As you understand more, use fact-based whiteboarding to draw the data model underlying and supporting the examples. Check each type and each link between types against the examples.
Event storming to find facts
An event storming workshop is a great way to find these as-is facts, especially if you have access to business stakeholders. Especially for long-running systems, their current use can be very different from the original intent, and this is important to capture.
Working backwards
The guide on stages of design suggests working iteratively in this order:
- Actors
- Stories
- UI
- Events
- Components
- Models
Starting with actors, stories, and UI helps to make the rest of the design user-centric. When documenting existing systems, you can work backward instead. First capture all the facts you can find about the system, then start to involve experts and stakeholders to understand how the system is used and why.
From as-is to to-be
Many engineers are inclined to talk about solving problems as they see them. When documenting the as-is architecture, it is natural to want to talk about changing it to fix things. Rather than prevent such thoughts completely, instead capture the ideas about possible changes as you go, and create a backlog of design ideas.

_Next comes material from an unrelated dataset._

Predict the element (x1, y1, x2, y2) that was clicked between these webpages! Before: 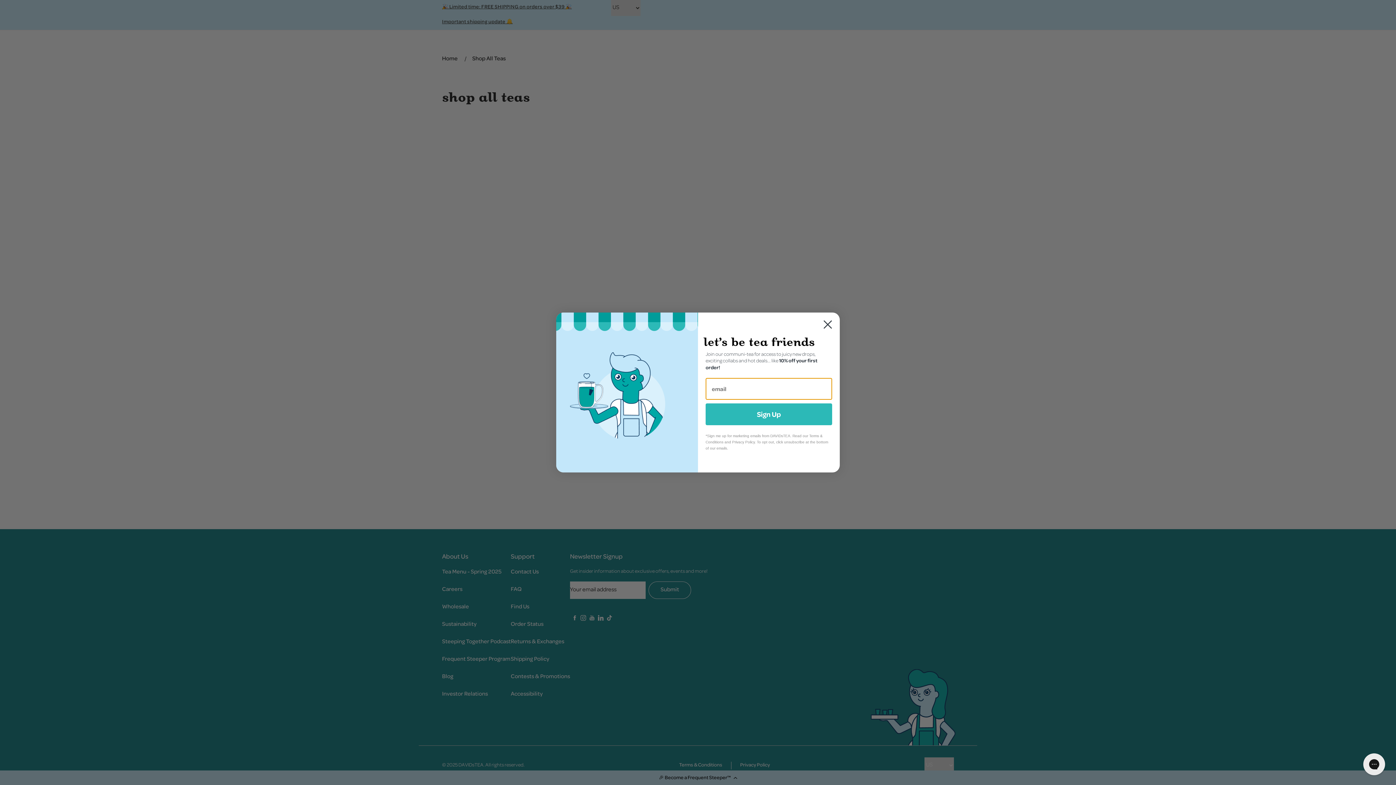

Most teams spend too much time on to-be designs and not enough on as-is designs. If you don't know where you are, it is difficult to get to where you want to be. Complete the as-is design to a good level of quality and detail.
Once the as-is description of the system is reasonably complete and everyone on the team can tell the same story about the system from a common shared understanding, it is time to start designing changes to the existing system to end up in a new situation.
It can be tempting to design the to-be situation based on all the new ideas that were already generated. Instead, stay user-focused. Describe the needs of actors that are not being (fully) met by the existing system and the stories that would meet their needs. Then design just enough changes to the existing system to meet those needs.
For many existing systems, the unmet needs are those of the maintainers of the existing system. The maintainers spend so much time on keeping the lights on that they cannot make the changes their users need. In this case, it can help to consider these maintainers as users and to introduce a platform layer to capture their needs.
Imagining big changes
Sometimes when doing design work for an existing system, there is a hope that radical new technology creates a big improvement. The existing system may be using legacy technology. Its maintainers may have moved on. Stakeholders are interested in rebuilding or replatforming such a system in a big bang.
But such big-bang migrations do not work. Do not promise otherwise.
In such a situation, the to-be system can be designed as a completely new system following the guide to stages. Such a to-be system can help to convince non-technical stakeholders.
Once the new to-be system is imagined, design many small step-by-step migrations from the as-is situation to the to-be situation. Keep a sequence of records that move the current system incrementally to the new situation. If you cannot design such a sequence, change the to-be design so that the incremental migration becomes possible.
The larger and older the existing system, the longer the migration path seems, and the higher the temptation becomes to consider a big-bang change...the lower the chance of success of such big-bang change becomes.
Other terminology
'Ist' is the German term for as-is, and 'Soll' is the German term for to-be, so in German you can speak of 'Ist und Soll' to describe the current and future situation.
The steps to take to go from as-is to to-be architecture are crossing a gap, so you can speak of 'gap analysis' to describe part of the design work of crossing the gap, a popular phrase in business language. Note that beyond just doing the analysis, you should explicitly design the migration path, as described above.